みなさんは、「日蓮」という人物をご存じですか?
おそらく、「他宗を批判した攻撃的な僧侶」という印象を持っている方もいるのではないでしょうか?私は日本史をまじめに学んでこなかったので、それほど認識していませんでした。ただ、鎌倉を中心に歴史散歩をする中で、鎌倉仏教というのは避けて通れないと感じ、学んでいるところです。
確かに、日蓮はイメージどおり、他宗を厳しく批判しています。ただ、仲間に対する深い愛情もあったりと、別の顔を持っていたりもします。多くの方が日蓮宗を信仰し、現代においてもその教えが残っていることを考えると、非常に魅力のある人物だったのかもしれませんね。
それでは、日蓮の人生を振り返りながら、実像に迫っていきたいと思います。最後までお楽しみいただけたら幸いです♪
立教開宗まで
日蓮は、貞応元年(1222)に、安房国(現・千葉県鴨川市)に生まれる。要は、千葉県の先っぽあたりですね!

_練習問題_.
- 1) 日蓮についての文章を読み、次の問いに答えてください。
(a) 日蓮が生まれたのは何年ですか。
(b) 筆者はどこを中心に歴史散歩をしていますか。
(c) 日蓮が生まれた国の名前と、その現在の地名は何ですか。
- 2) 日蓮についての文章に現れる地名を、出てくる順にすべて挙げてください。「鎌倉仏教」や「日本史」のように、別の語の一部として現れるものは除きます。
- 3) 日蓮についての文章の続きを書いてください。

_提示資料_.

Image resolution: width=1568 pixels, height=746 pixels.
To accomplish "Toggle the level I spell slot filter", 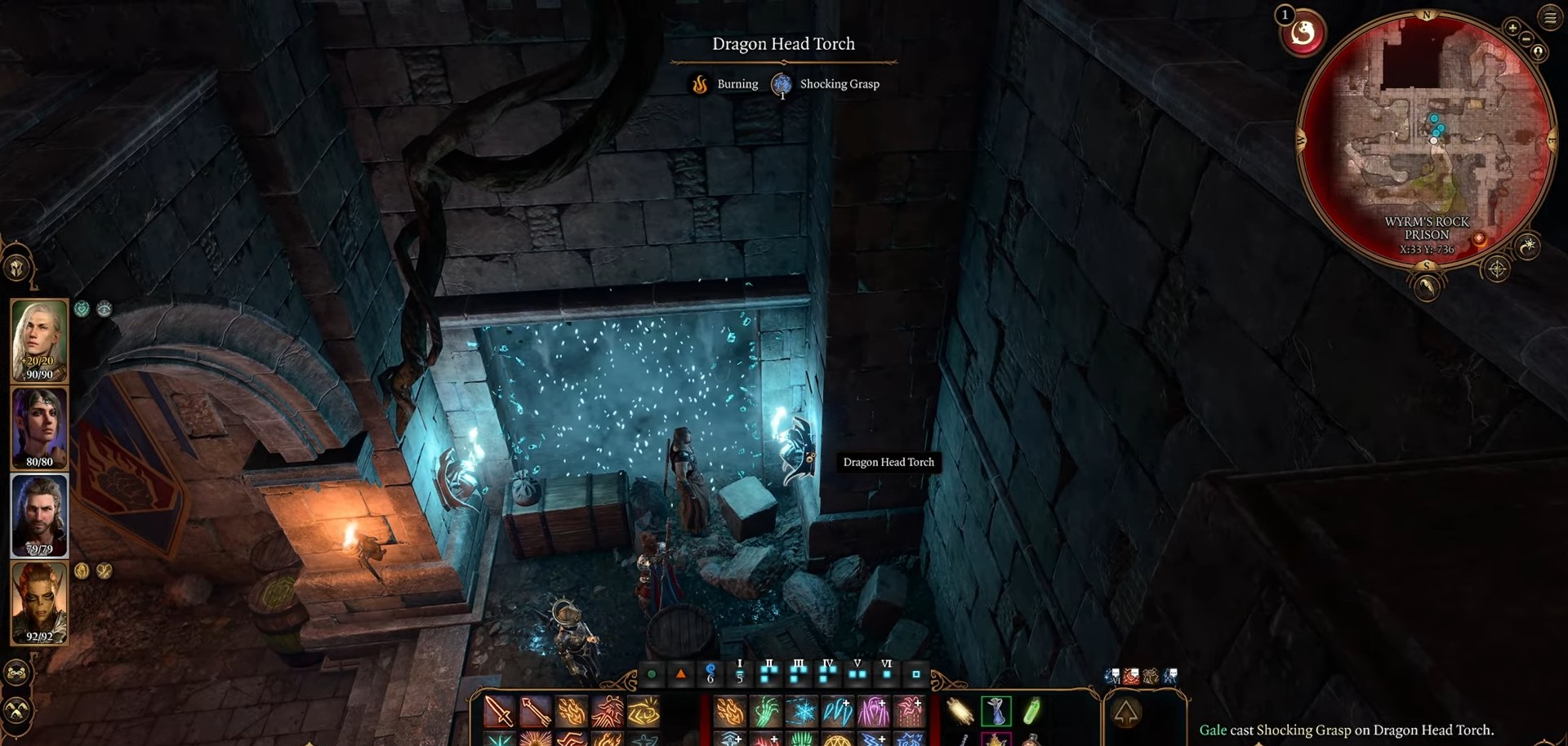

_解答例_.
- 1)
(a) 貞応元年(1222)
(b) 鎌倉
(c) 安房国で、現在の千葉県鴨川市です。

- 2) 鎌倉、安房国、千葉県鴨川市、千葉県

- 3)
その後、12歳の時に近くの清澄寺に登り、16歳で道善房を師として出家しました。清澄寺は天台宗山門派の寺院ですが、山門派の僧は、出家後に比叡山延暦寺での受戒を経て、一人前の僧となることができました。当然、日蓮も比叡山に登り、天台宗の教学や密教を学び、受戒しました。
一人前の僧となった日蓮は、京畿での留学を終えて、建長5年(1253)、32歳の時に清澄寺へ戻ってきました。ここで彼は「立教開宗」宣言を行い、念仏批判を展開したとされています。また、官僧を辞め、遁世したと言われています。なお、官僧とは、天皇から得度を許され、戒壇において受戒を受けた仏僧のことです。公務員(またはサラリーマン)的な感じですかね。一方、その官僧の世界から離脱し、仏道修行に励む僧を遁世僧と言います。イメージ的には、公務員を辞めてベンチャー企業を立ち上げる的な感じですかね。
しばらくして、日蓮は清澄寺を離れ、鎌倉へ向かいました。清澄寺から離脱し、遁世僧としての活動を本格化させていくことになります。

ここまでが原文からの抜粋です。